**WHAT THE EXERCISE ASKS:** Please retype the records below exactly, leaving out any pictures.

------------------------

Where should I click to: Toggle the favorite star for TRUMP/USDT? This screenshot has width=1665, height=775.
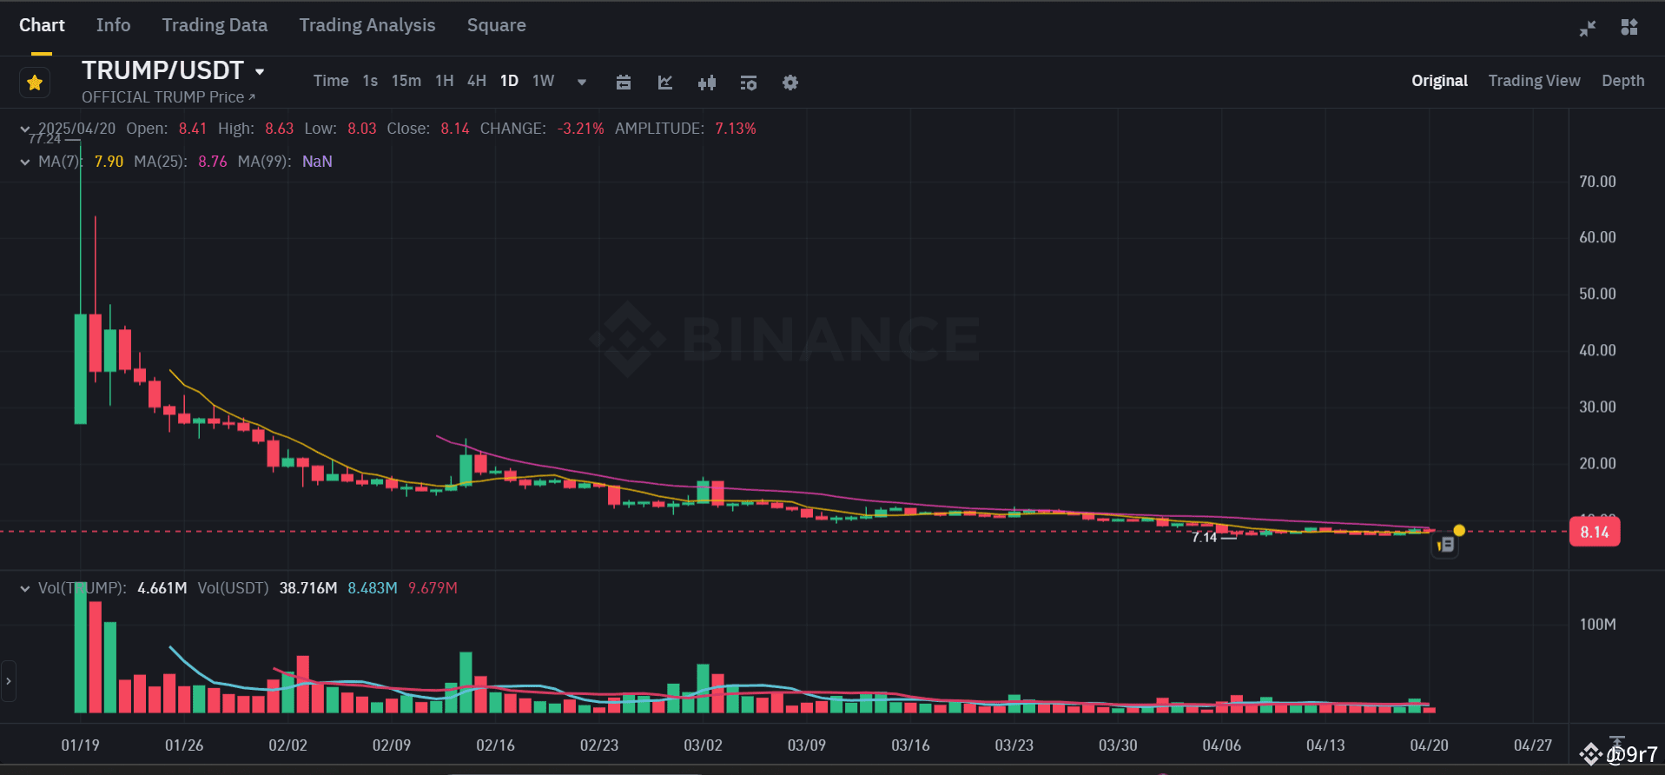pyautogui.click(x=33, y=82)
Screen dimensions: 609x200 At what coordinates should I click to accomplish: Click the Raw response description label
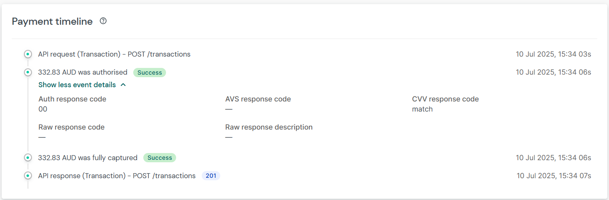tap(269, 127)
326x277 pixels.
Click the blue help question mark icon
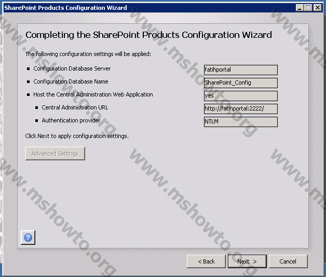pos(28,238)
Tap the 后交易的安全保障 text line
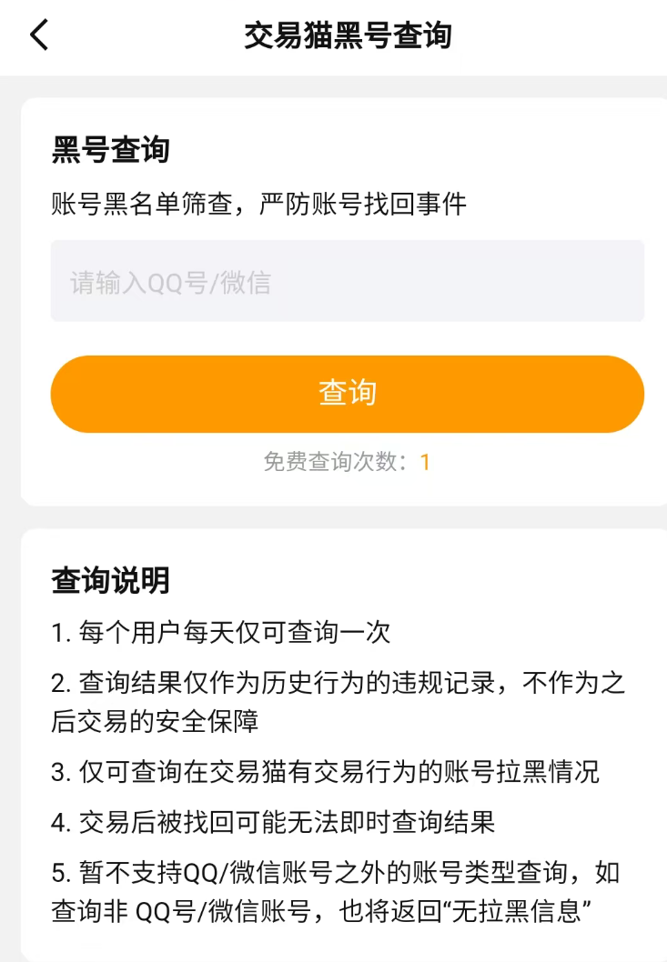Screen dimensions: 667x962 155,722
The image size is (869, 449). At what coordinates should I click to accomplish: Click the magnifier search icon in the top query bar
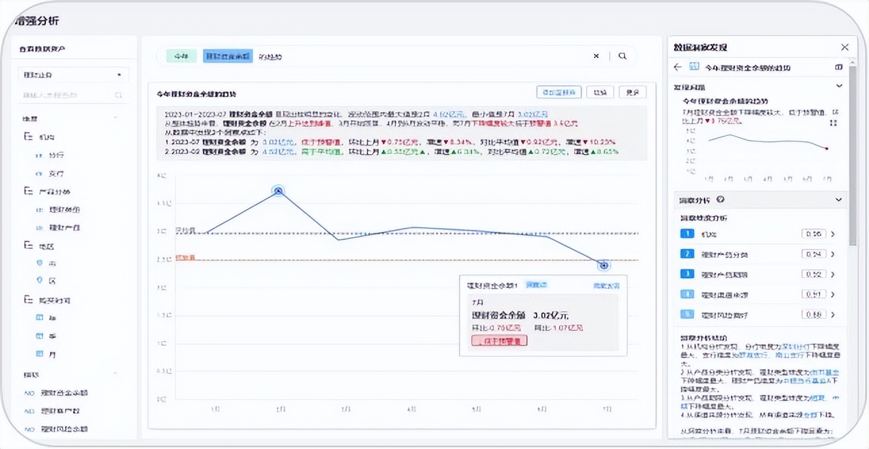[x=622, y=56]
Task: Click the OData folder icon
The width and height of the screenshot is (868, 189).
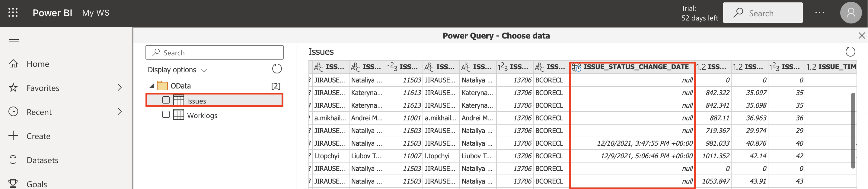Action: point(162,86)
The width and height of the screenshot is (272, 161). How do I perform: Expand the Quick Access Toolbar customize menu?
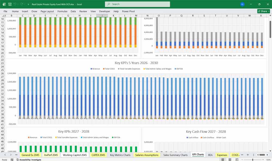click(x=28, y=4)
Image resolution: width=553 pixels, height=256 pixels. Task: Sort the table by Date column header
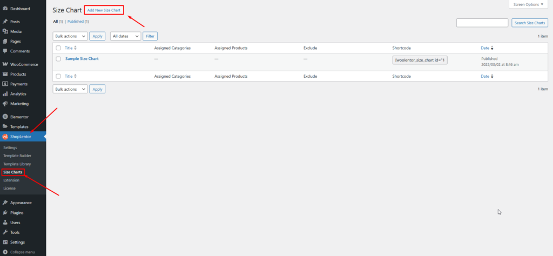pyautogui.click(x=485, y=48)
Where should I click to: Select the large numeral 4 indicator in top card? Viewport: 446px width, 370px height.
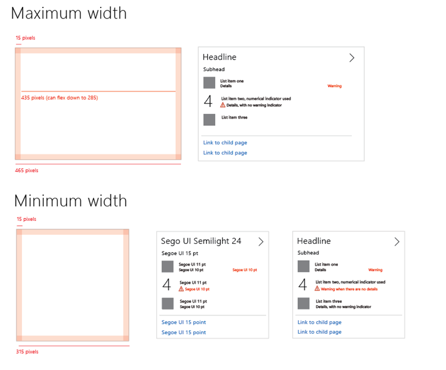coord(208,101)
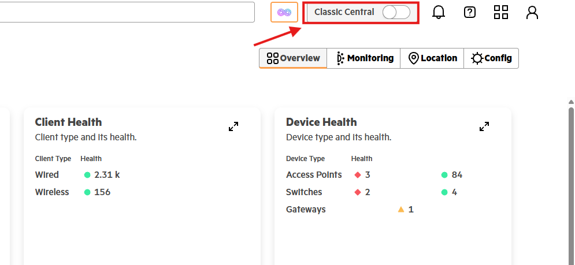Viewport: 575px width, 265px height.
Task: Toggle the Classic Central switch
Action: coord(396,12)
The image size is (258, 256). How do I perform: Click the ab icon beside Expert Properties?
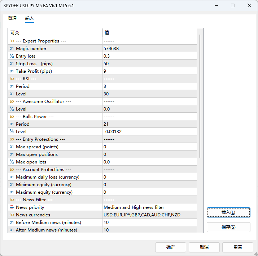coord(12,41)
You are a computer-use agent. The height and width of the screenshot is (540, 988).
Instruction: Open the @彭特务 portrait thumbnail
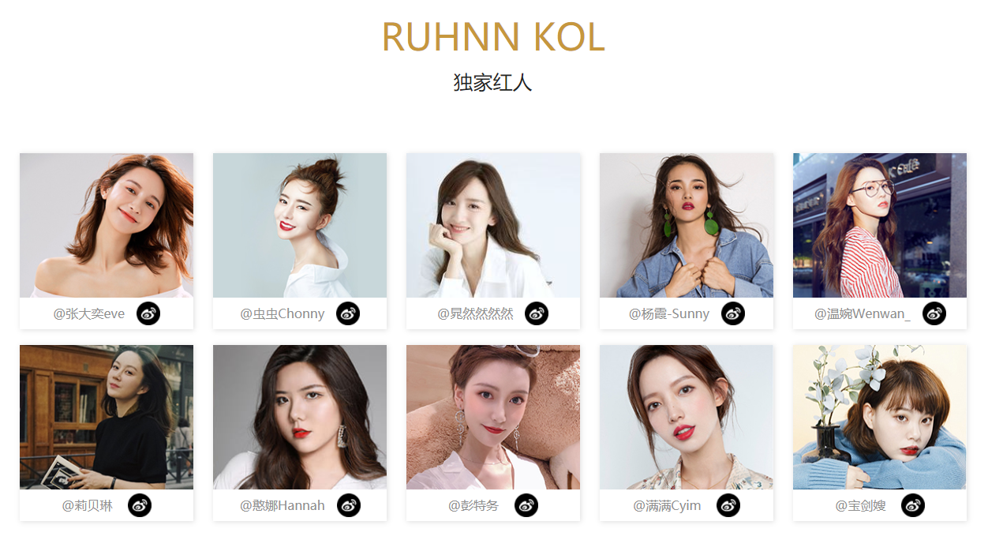(x=493, y=417)
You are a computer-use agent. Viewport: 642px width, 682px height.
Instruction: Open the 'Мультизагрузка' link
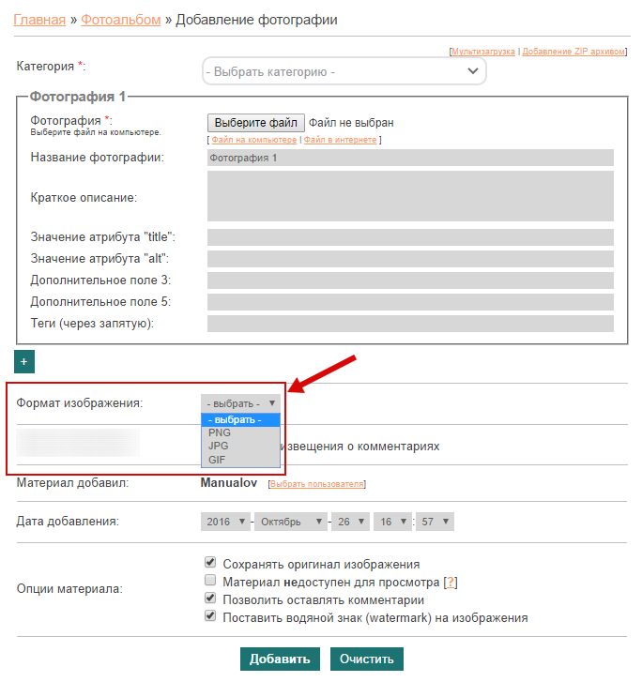click(x=483, y=52)
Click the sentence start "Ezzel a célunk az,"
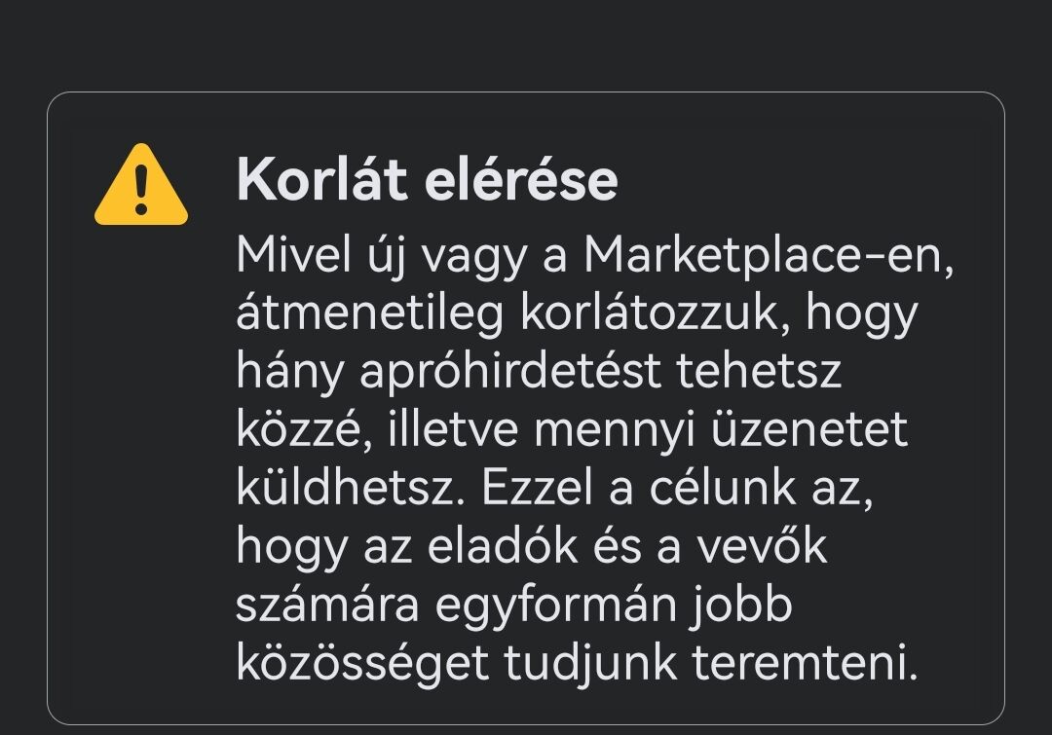 675,489
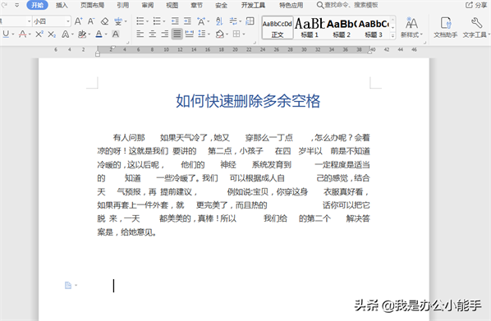
Task: Click the 查找命令 search field
Action: point(347,5)
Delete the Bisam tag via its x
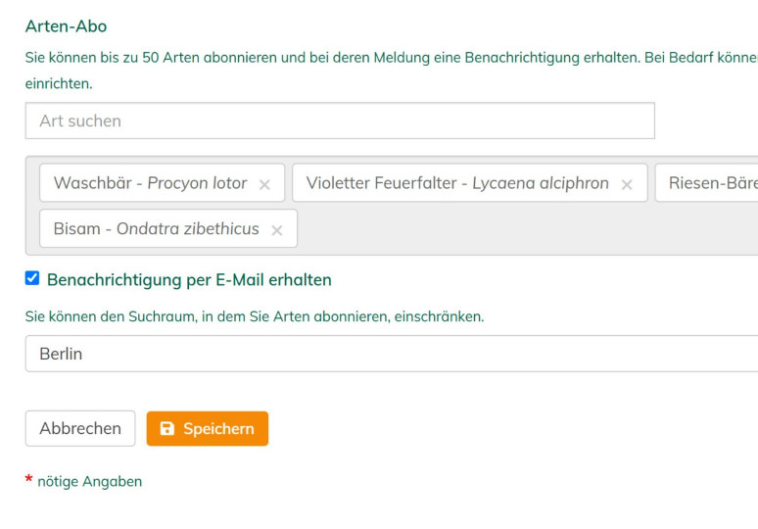Viewport: 758px width, 529px height. tap(277, 230)
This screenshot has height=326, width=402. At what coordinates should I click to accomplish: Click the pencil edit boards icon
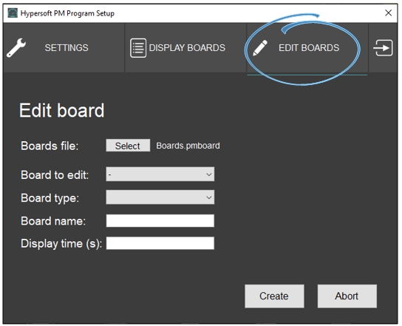coord(260,48)
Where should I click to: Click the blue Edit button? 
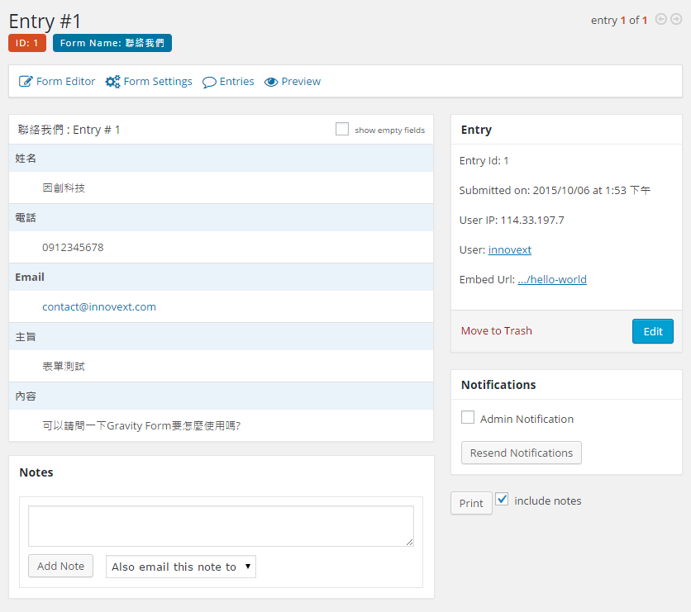(652, 331)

------------------------

**RESPONSE AREA:**
Where should I click to: Toggle the favorite star for TRUMP/USDT? This screenshot has width=1665, height=775.
pyautogui.click(x=33, y=82)
Screen dimensions: 609x200 At what coordinates should I click to accomplish: Click the Raw response description label
tap(269, 127)
326x277 pixels.
Click the blue help question mark icon
pos(28,238)
Tap the 后交易的安全保障 text line
Screen dimensions: 667x962 155,722
The image size is (869, 449). At what coordinates should I click to accomplish: Click the magnifier search icon in the top query bar
[x=622, y=56]
Task: Click the OData folder icon
The width and height of the screenshot is (868, 189).
Action: point(162,86)
The width and height of the screenshot is (272, 161). How do I perform: Expand the Quick Access Toolbar customize menu?
click(x=28, y=4)
Image resolution: width=553 pixels, height=256 pixels. Task: Sort the table by Date column header
pyautogui.click(x=485, y=48)
Where should I click to: Select the large numeral 4 indicator in top card? Viewport: 446px width, 370px height.
coord(208,101)
Viewport: 575px width, 265px height.
Task: Toggle the Classic Central switch
Action: coord(396,12)
The image size is (258, 256). How do I perform: Click the ab icon beside Expert Properties?
coord(12,41)
You are a computer-use agent. The height and width of the screenshot is (540, 988).
Instruction: Open the @彭特务 portrait thumbnail
(x=493, y=417)
You are a computer-use agent. Viewport: 642px width, 682px height.
Instruction: Open the 'Мультизагрузка' link
click(x=483, y=52)
Click the sentence start "Ezzel a célunk az,"
 675,489
Task: Click the 查找命令 search field
Action: point(347,5)
Delete the Bisam tag via its x
Viewport: 758px width, 529px height. tap(277, 230)
This screenshot has height=326, width=402. At what coordinates should I click to accomplish: Click the pencil edit boards icon
coord(260,48)
Where should I click to: Click the blue Edit button? 
(652, 331)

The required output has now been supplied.